Mr Murphy then decided to place the child in temporary care on a voluntary basis until the question of his identity was cleared up. "When the blood test proved inconclusive, I felt I had no choice but to sign the child into care for three years. In that time I thought we'd have a chance to clarify the blood tests," he says.

He says the county medical officer suggested he visit the foster home to check on the child for himself. He did, in the company of the baby's grandparents, but was refused admittance. He told The Irish Times the foster parents said the child was not his and he did not go back. His visit, but not the doctor's suggestion, has been confirmed by the health board.

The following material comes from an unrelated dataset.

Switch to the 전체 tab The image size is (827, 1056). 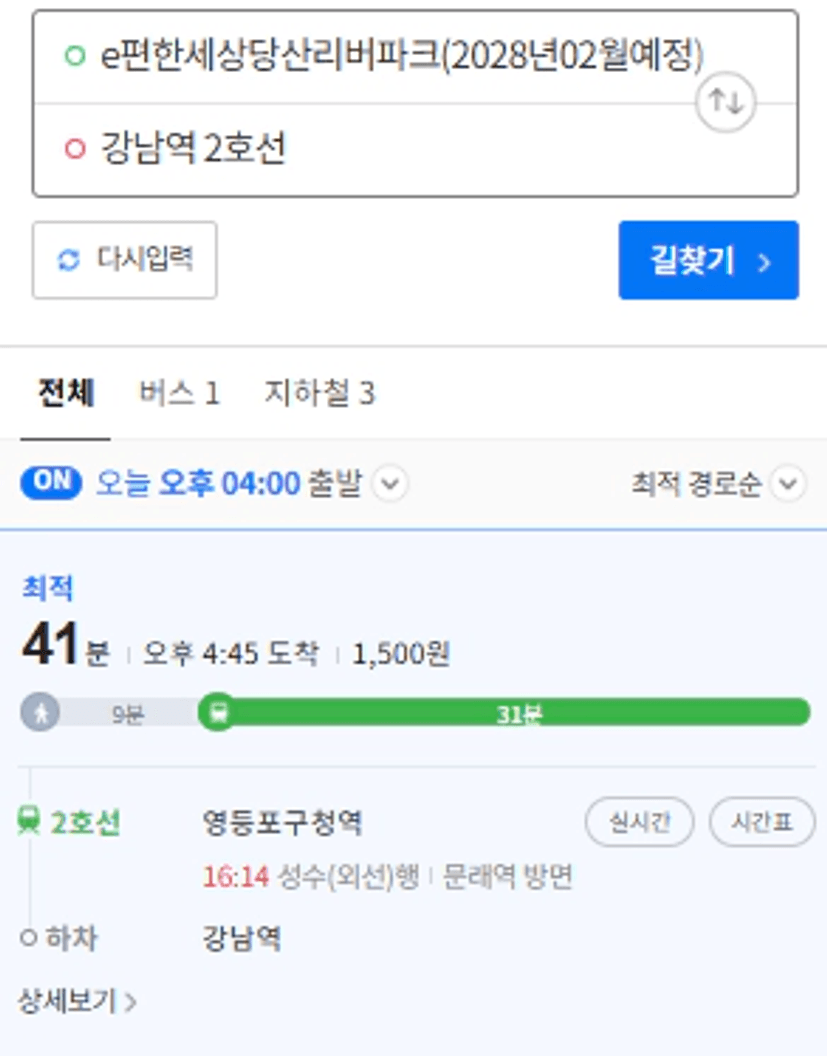click(x=66, y=393)
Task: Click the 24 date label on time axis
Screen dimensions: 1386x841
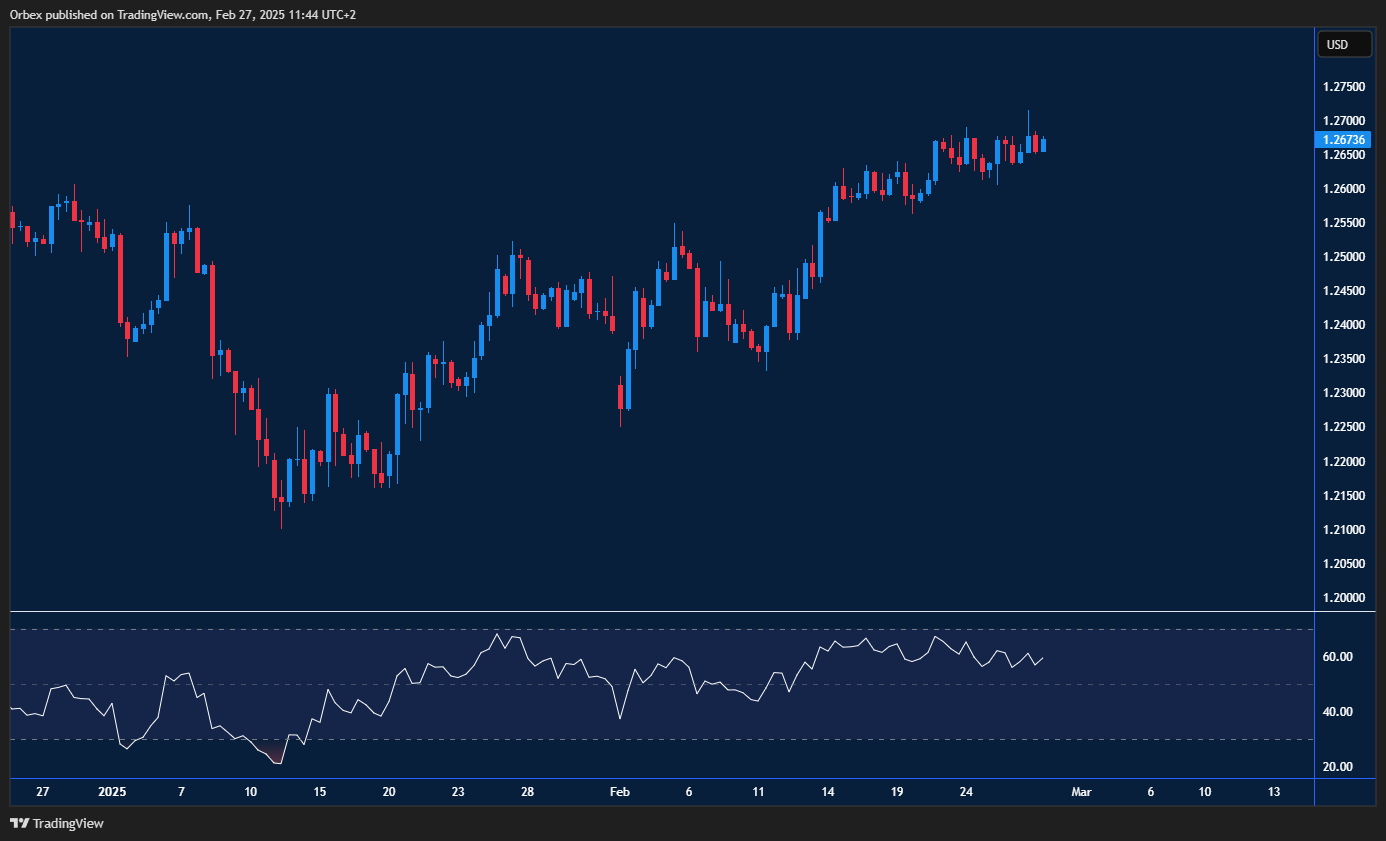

Meanwhile, his wife to spend most of her time in the local health board psychiatric hospital, where she died of a drug overdose in 1992. The subsequent inquest failed to establish how she came to take the lethal mixture of drugs which killed her. The health board brought the boy, now seven, to her funeral.

A year later the health board contacted Mr Murphy and invited him to a meeting with a social worker to discuss the child. At this meeting, Mr Murphy, accompanied by his solicitor, suggested that a DNA test be done to establish the child's identity. The board agreed, but only if Mr Murphy paid the costs, though later correspondence suggests reluctance to allow the test.

There the matter rested until it was raised in the Dail by Mrs Maire Geoghegan Quinn in a parliamentary question in October last year. The reply, given privately, refers to a voluntary care agreement being signed by Mr Murphy in April 1985, apparently just after the birth of the child. In fact the order was signed exactly a year later.

Initial inquiries from The Irish Times to the Western Health Board about the case also produced the explanation that the child had been voluntarily placed in care in 1985. When the date on the voluntary care agreement, which has been seen by The Irish Times, was pointed out, the board said Mr Murphy had signed the agreement after a series of adjournments of the Fit Person Order application.

The suggestion was that these adjournments were to allow him to sort things out. In fact, he opposed the order, the judge asked, the health board to produce evidence to support it and, presumably in the absence of such evidence, the application was eventually struck out.

The Western Health Board has also intimated that it is now willing to agree to a DNA test for the boy, if it is assured in advance of Mr Murphy's acceptance of the child if the result is positive.

This has never been in question, according to Mr Murphy: "I'm not rejecting the child. He's always thought of in the house and at Christmas, there's always a place set for him. But the child must know who he is."